» Objective
Rewrite everything from the line containing "Given: Click the Select Device Image button" down to the end of the records, swapping "computer-use agent" for "screen-control agent" and keeping all else unchanged. Omit the pictures.

» A run of records
━━━━━━━━
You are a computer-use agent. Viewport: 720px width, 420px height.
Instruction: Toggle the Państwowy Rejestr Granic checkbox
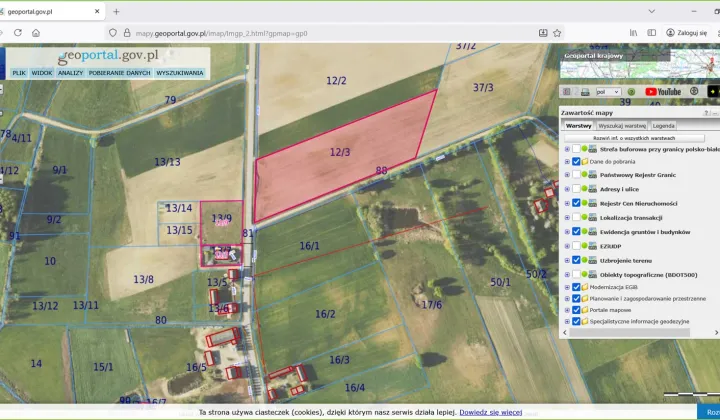tap(575, 175)
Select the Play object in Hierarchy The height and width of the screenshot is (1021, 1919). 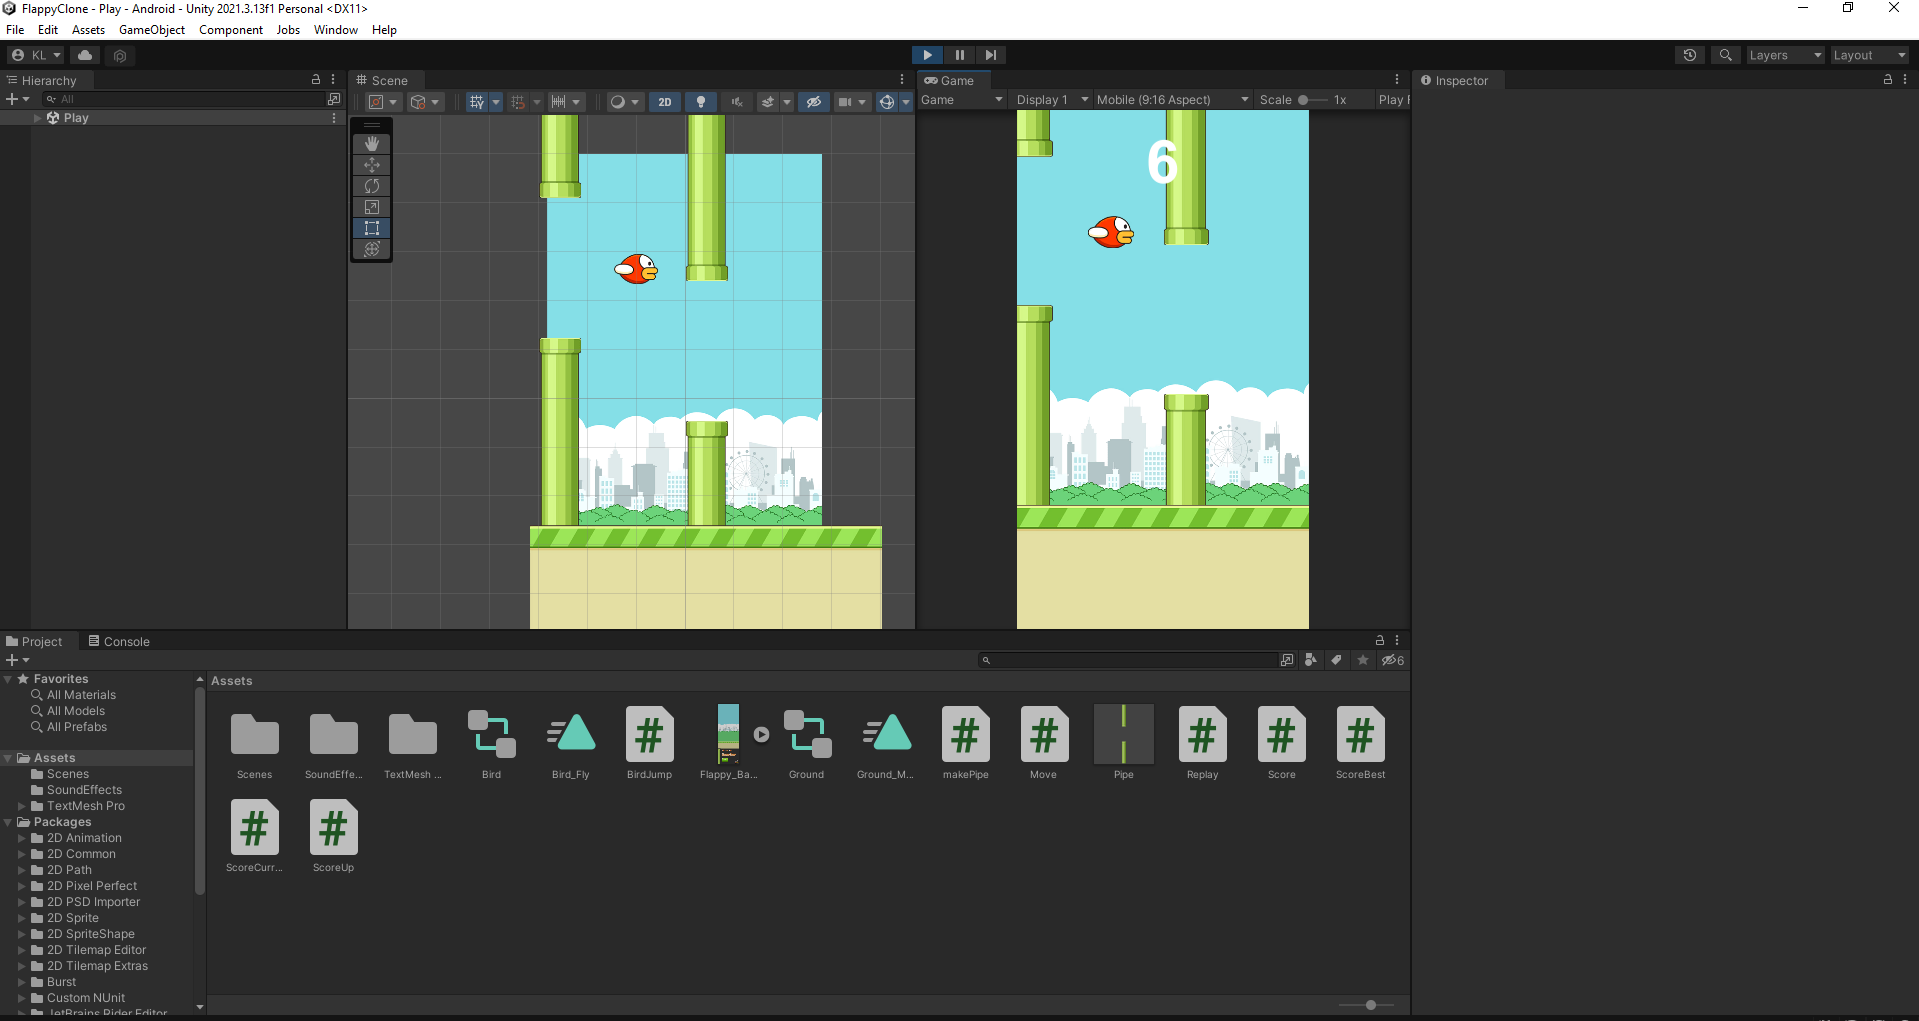click(74, 117)
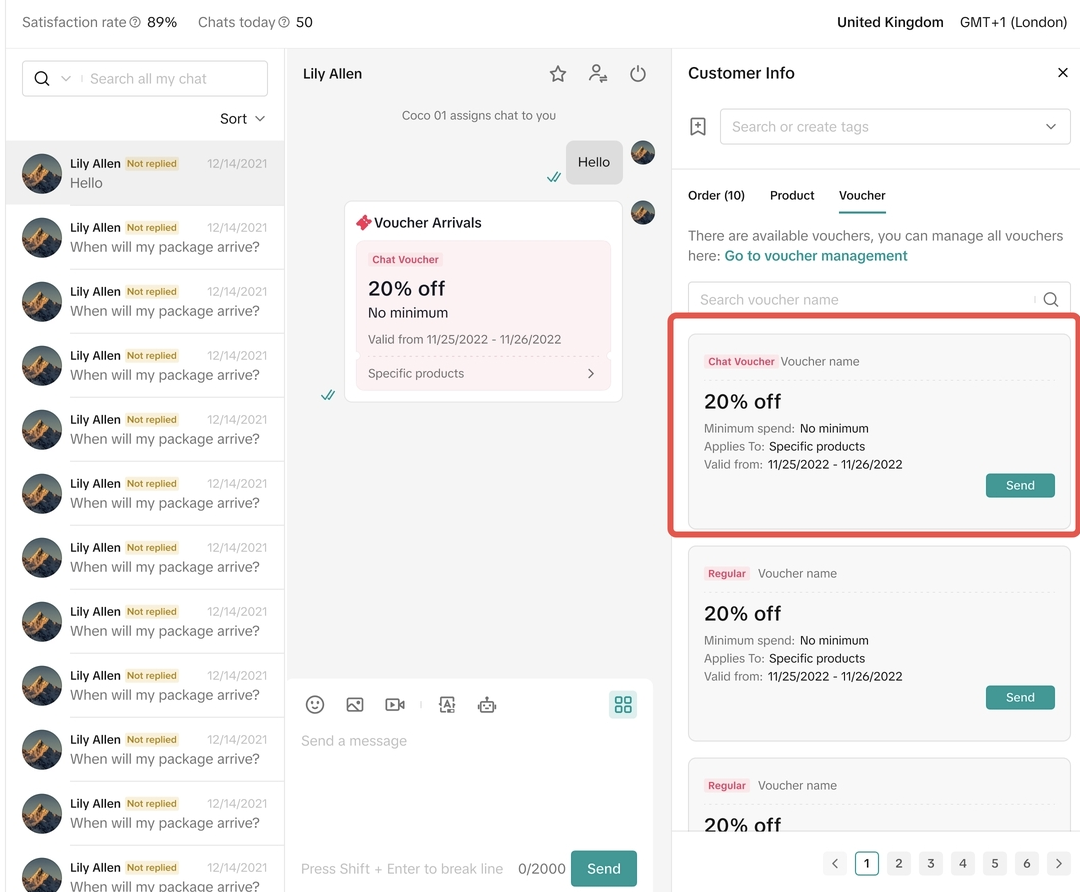Switch to the Product tab

coord(792,196)
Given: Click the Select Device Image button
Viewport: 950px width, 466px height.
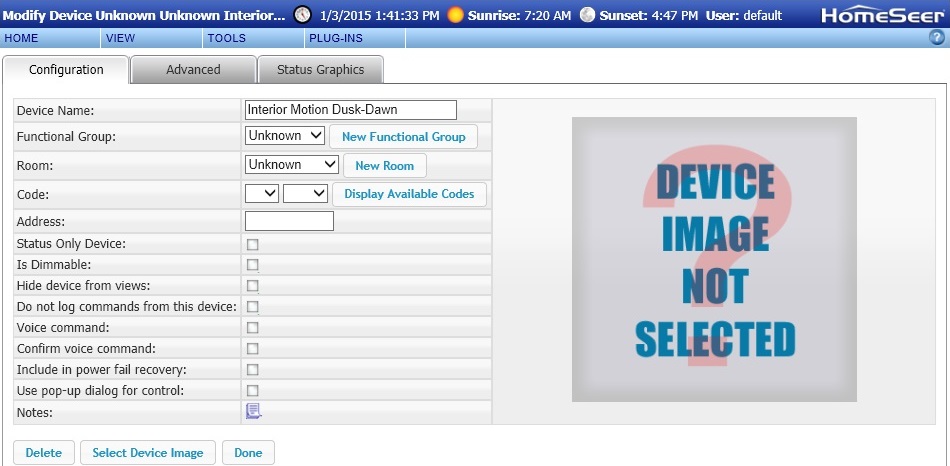Looking at the screenshot, I should click(148, 453).
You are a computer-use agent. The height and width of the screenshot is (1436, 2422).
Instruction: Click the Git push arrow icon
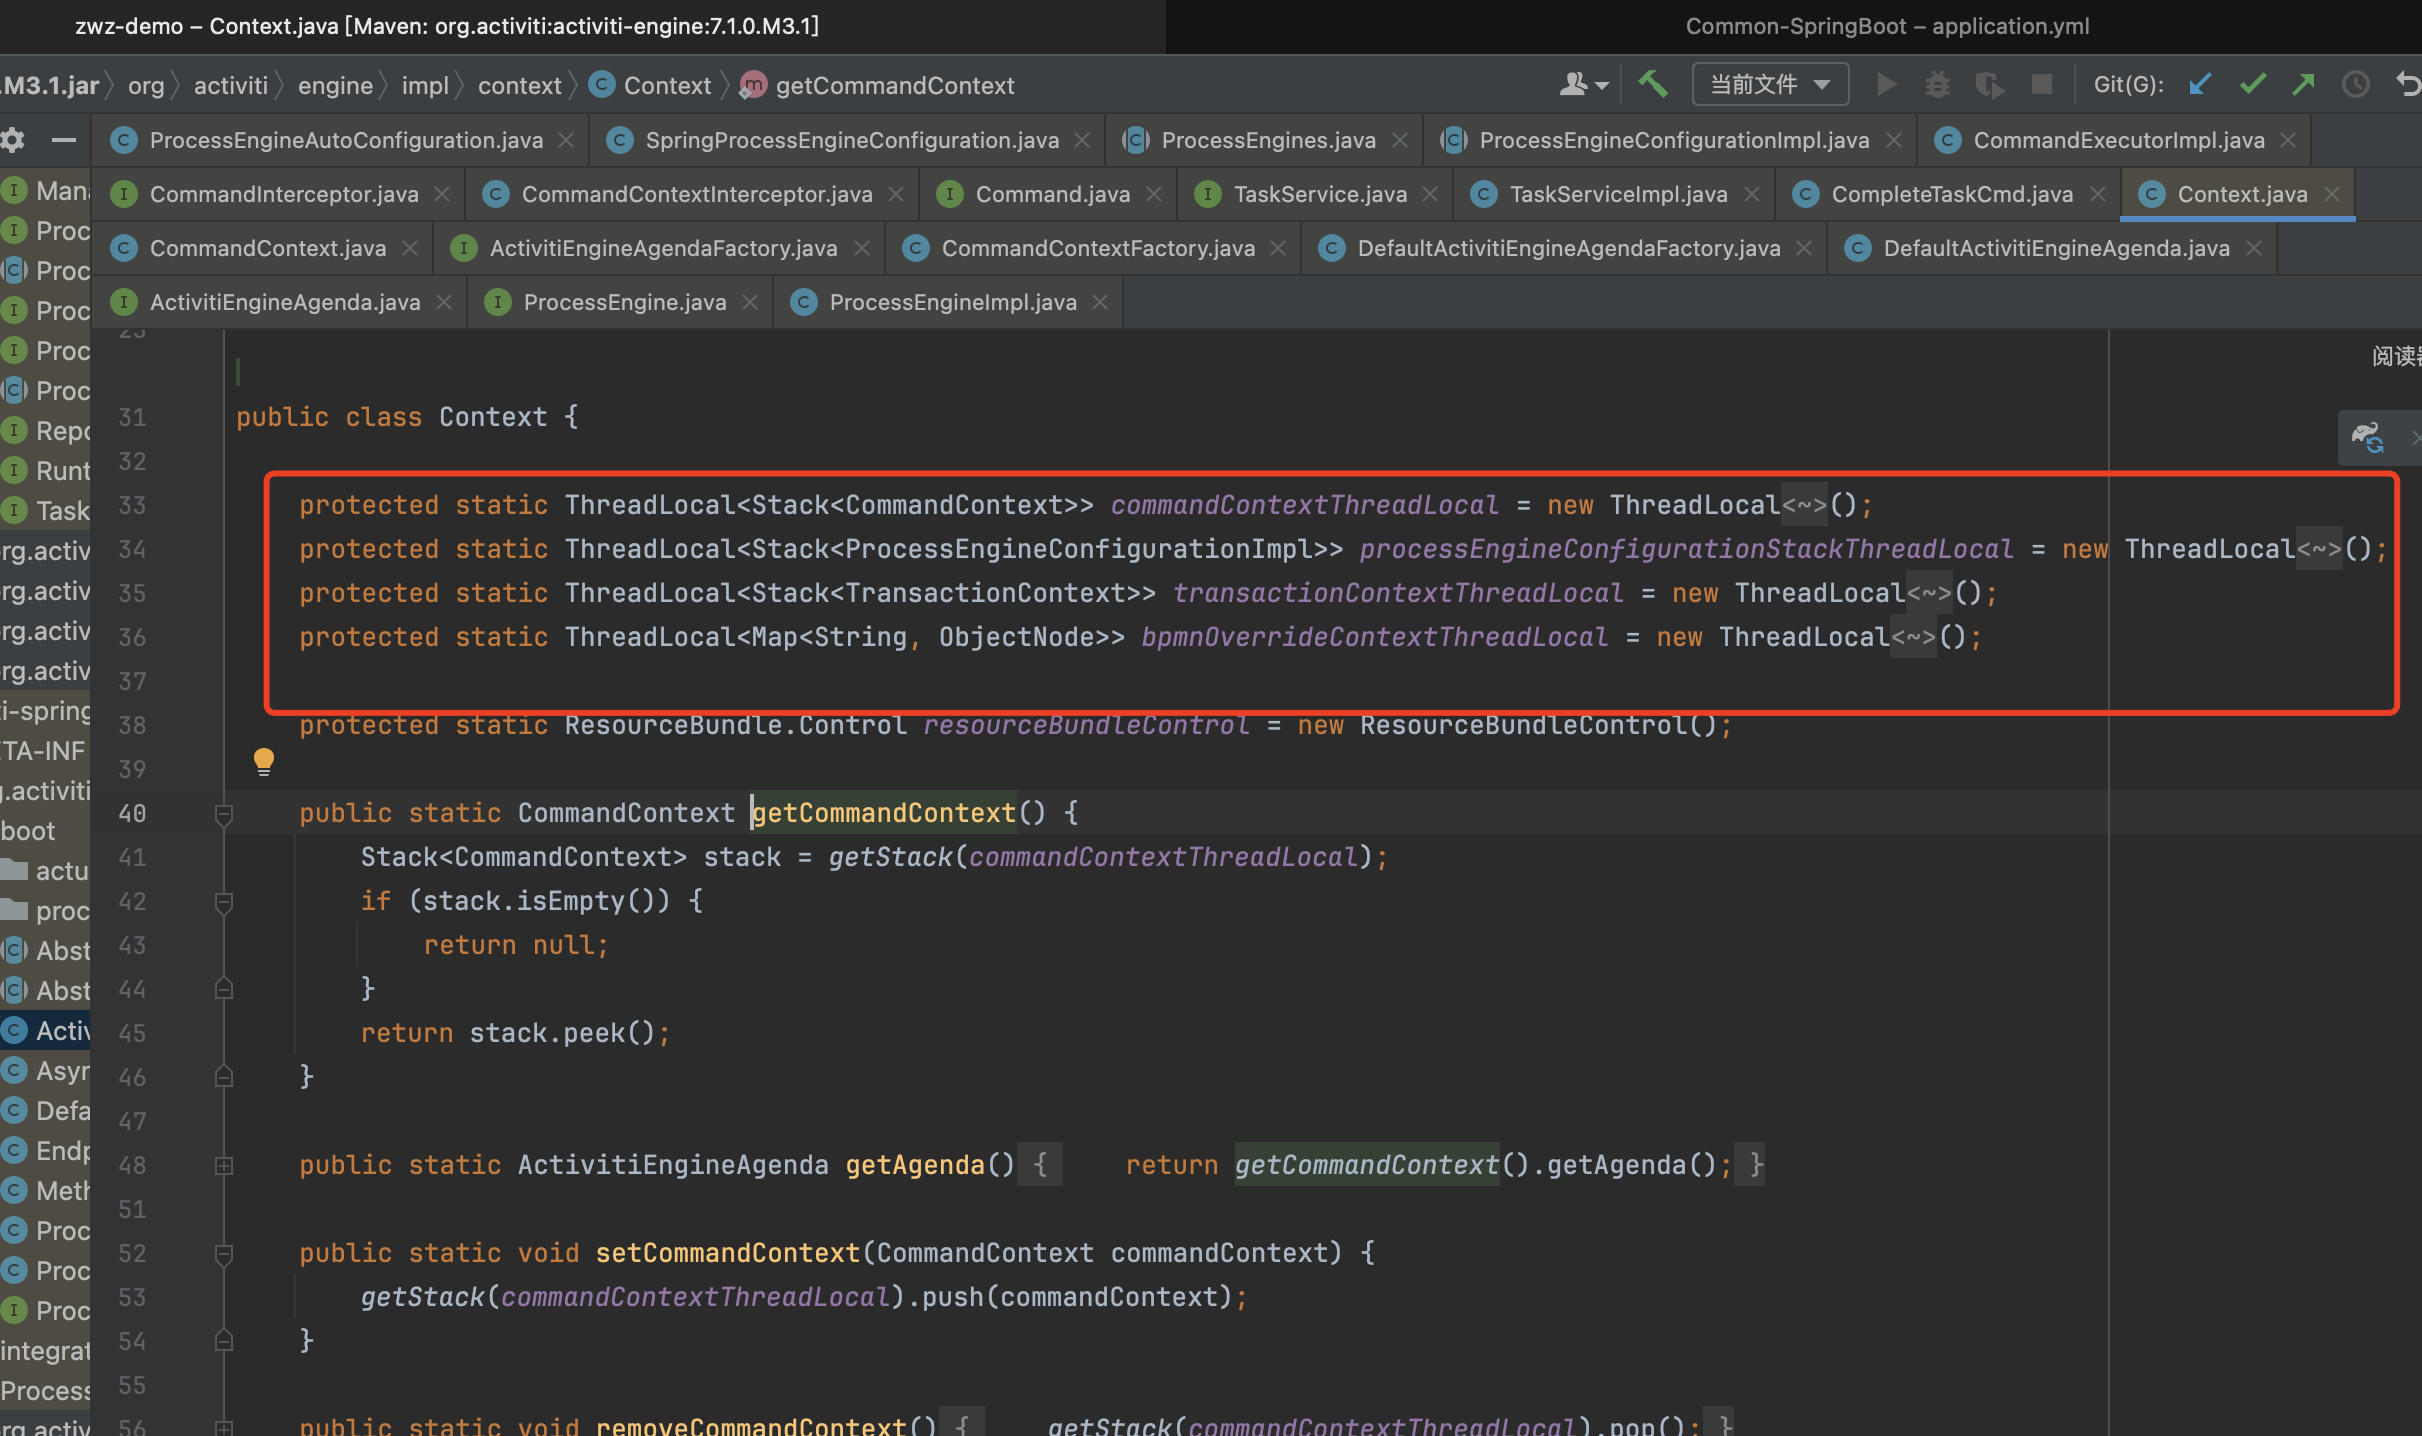(2304, 84)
━━━━━━━━
» Problem solution
Given: Click the Select Device Image button
Viewport: 950px width, 466px height.
Looking at the screenshot, I should click(148, 453).
You are a screen-control agent. The height and width of the screenshot is (1436, 2422).
Instruction: Click the Git push arrow icon
(2304, 84)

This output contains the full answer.